使用人の太郎冠者と次郎冠者が主人の嘘を見破り、さらに逆手にとる一連の出来事を滑稽に描いている。狂言演目としては、最も一般的に知られているもののひとつである。狂言の各流派に伝承されているが、細かな所作や台詞については違いがある。
砂糖の価値
日本で産業的な製糖が広まったのは江戸時代である[1]。それ以前の日本においては、砂糖は輸入に頼る貴重品であった。一方、狂言は室町時代から江戸時代初期にかけて発展してきた芸能であり、当時の価値観が反映されている。

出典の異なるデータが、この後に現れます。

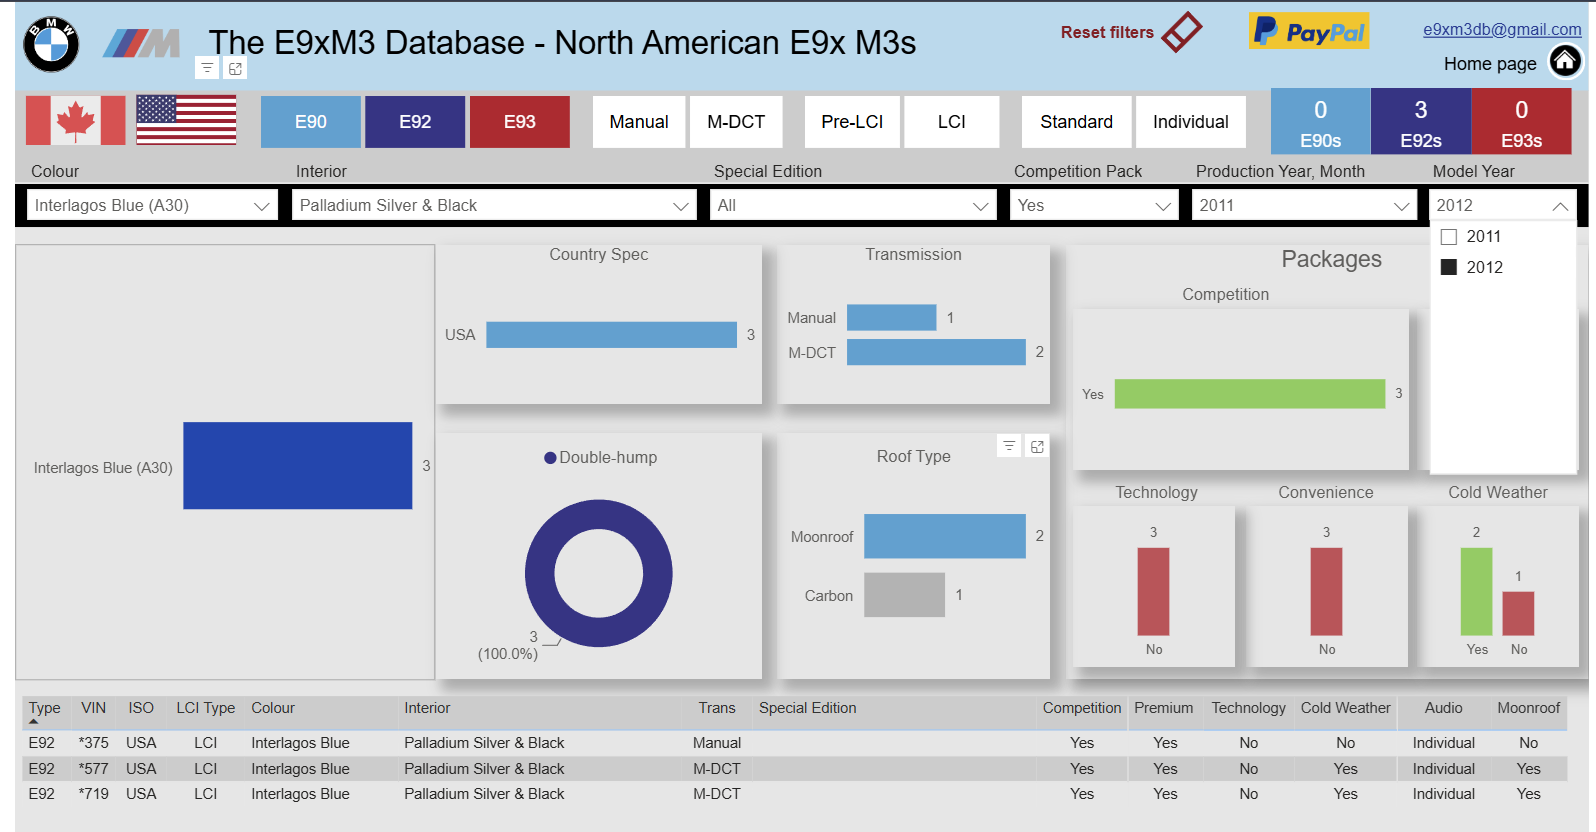Open the Interior dropdown Palladium Silver & Black
This screenshot has width=1596, height=832.
(494, 205)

したがって﹃附子﹄の中で、主が毒だと嘘をついてまで﹁砂糖﹂という貴重品を使用人に見せたくなかったこと、太郎冠者らが争うように食べつくしたこと、どちらも道理である。
﹃附子﹄の原型
13世紀︵鎌倉時代︶に纏められた仏教説話集﹃沙石集﹄に﹃附子﹄の原型がある[2]。登場人物は坊主︵僧︶と小児である。時代が下って、﹁一休咄﹂として伝えられた話の中にも同系統の話がある。この﹃附子﹄も古くは登場人物が主人と太郎冠者・次郎冠者ではなく、坊主とふたりの新発意︵若い僧侶︶であった︵﹃天正狂言本﹄︶。また日本各地にも同系統の民話が伝えられており、﹃日本昔話事典﹄ではこれらを﹁飴は毒﹂型として分類している。この場合﹁毒﹂とする食品も、言い訳に壊す貴重品にも様々な変形が見られる。また朝鮮半島でも﹃慵齋叢話﹄に干し柿を毒であるとした似た話が収録されていることから[3]、東アジアに広く伝えられていた話であった可能性がある。